Biohistory Research Hall
Biohistory Research Hall
Biohistory Drawing
Biohistory Drawing

Biohistory is reading and learning about the history of life. The original meaning of "history" in Greek is first to search, and then to record. The recording becomes history. I believe that life can be grasped that way as well.

I had two reasons for wanting to build the Biohistory Research Hall.

The life sciences, which I have been involved in for a long time, look at whole organisms based on DNA. It is fascinating to discover the common elements among all living things on Earth. We see a wide diversity of life every day, so it is very interesting to find commonalities between very different creatures. But after discovering that ants and humans are basically the same, this question comes up: why are ants ants, and what makes us human? Universality and diversity are basic topics in biology. As I was thinking about the question, I came to realize that diversity and universality can be studied at the same time using genomes (DNA). One motivation for founding this hall was to look for an answer to that basic question.

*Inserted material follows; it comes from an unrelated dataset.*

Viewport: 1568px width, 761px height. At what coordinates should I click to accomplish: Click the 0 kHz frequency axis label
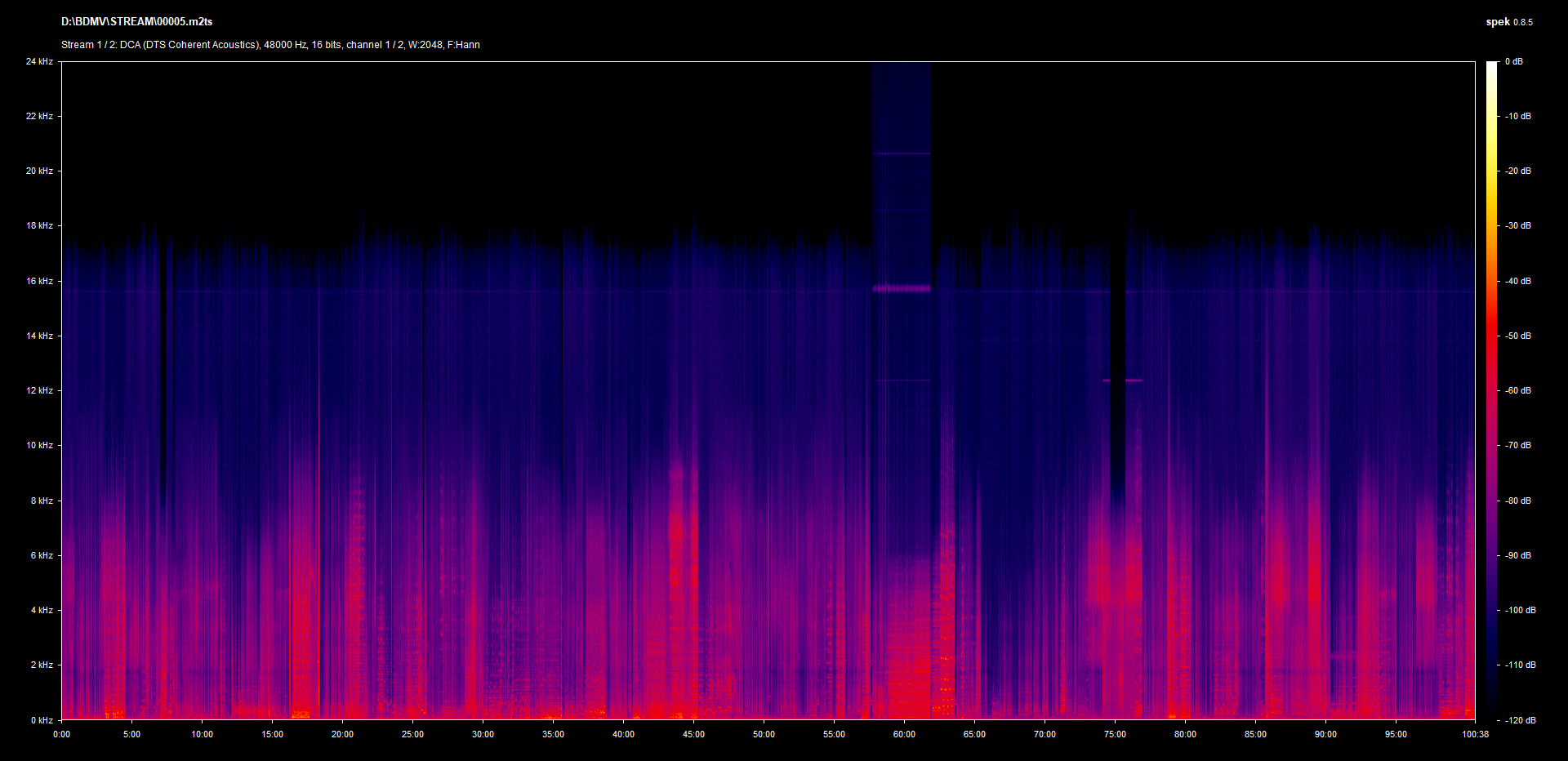(42, 720)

Secondly, modern science is basically like mechanical theory, looking at creatures as if they were machines. There is a belief that it is possible to understand living things by reducing them down to their elements and analyzing their structures and functions. I disagree with that. Creatures are historical beings. We must learn the process of how humans became humans, and how ants became ants. It used to be that the only things we could learn from were fossils, and there wasn't much other information available. But now we have genomes, through which can see the history of life. The history of each creature is carved on its genome. For example, my genes were passed on from my parents, and theirs came from their parents, etc. Thus, it is possible to track very far back. Genes in a living thing are history in themselves, going all the way back to the beginning of life some four billion years ago.

We can study the history of life, but the fact is, the act of living itself reflects this history. By paying close attention to living creatures, we can read their stories.

Q. What is the significance of space to biohistory?

Dr. Nakamura PhotoWhen you think about life not in terms of structures and functions but why today's creatures are what they are now, you have to go back about four billion years, when life was formed on Earth. We believe that the common ancestors of all of today's creatures were born in the sea. Naturally, the next question is how a planet with such oceans was formed. When you wonder about Earth, the next thing you think about is space.

First was the beginning of space, and later Earth was formed. Then creatures were born on the planet, and I exist here today. Life is connected to space in just such a time flow. This is a characteristic of biohistory.

What is space? How did it begin? How was Earth formed and life created? I have a lot of hope that space development and exploration will allow us to learn the answers. I am very curious about space.